The personalization era?
But it’s not just healthcare that can benefit from personalized insight. Dunbrack urges CIOs and IT organizations across various industries to follow Watson Health’s progress closely. She pointed to an IBM event last year that demonstrated use cases for Discovery Advisor, a Watson application that parses millions of studies, scientific documents and other data points to help medical researchers and scientists formulate hypotheses more quickly. But the computer system is also being used by organizations ranging from the Institute of Electronics Engineers to the Institute of Culinary Education, and the Tucson Police department, which is looking to use Watson to analyze tens of thousands of reports, interviews and other documents that are generated from investigations.
Gualtieri said that all industries should be looking at using analytics to personalize services for their customers, whether these customers are consumers or businesses. Companies that take advantage of predictive analytics to provide this personalization — something that, surprisingly, not many enterprises are doing now — will have an edge over competitors.

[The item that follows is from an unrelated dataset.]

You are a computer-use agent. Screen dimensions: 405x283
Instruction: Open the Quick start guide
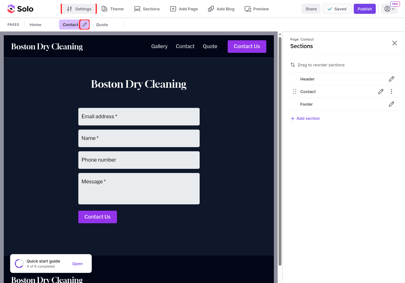pos(77,264)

“Data shows that fewer than 33% of large enterprises are doing predictive analytics. That’s a huge opportunity because it means most competitors are not doing [this],” he said. “CIOs have to move beyond that ‘big data’ hype into the business value of analyzing that data using predictive analytics.”
CIO news roundup for week of April 13
Take a look at other tech headlines from the week:
- Is Yahoo making more moves in mobile? TechCrunch reported this week that the long-standing rumors could finally be coming true. Sources tell TechCrunch that Yahoo is closing in on a $9 billion deal to buy Foursquare, the startup known for its local recommendation app. Yahoo and Foursquare refused to comment on the speculation.
- Google found itself under fire this week from EU regulators. The EU’s Competition Commissioner is accusing the company of taking advantage of its search market dominance in Europe by skewing its search results to favor its own comparison-shopping service.
- Microsoft rolled out Skype for Business this week. The software replaces its older enterprise communication tool Lync. While customers can currently switch between the Skype for Business interface and the traditional Lync interface, the transition will be complete by the end of May.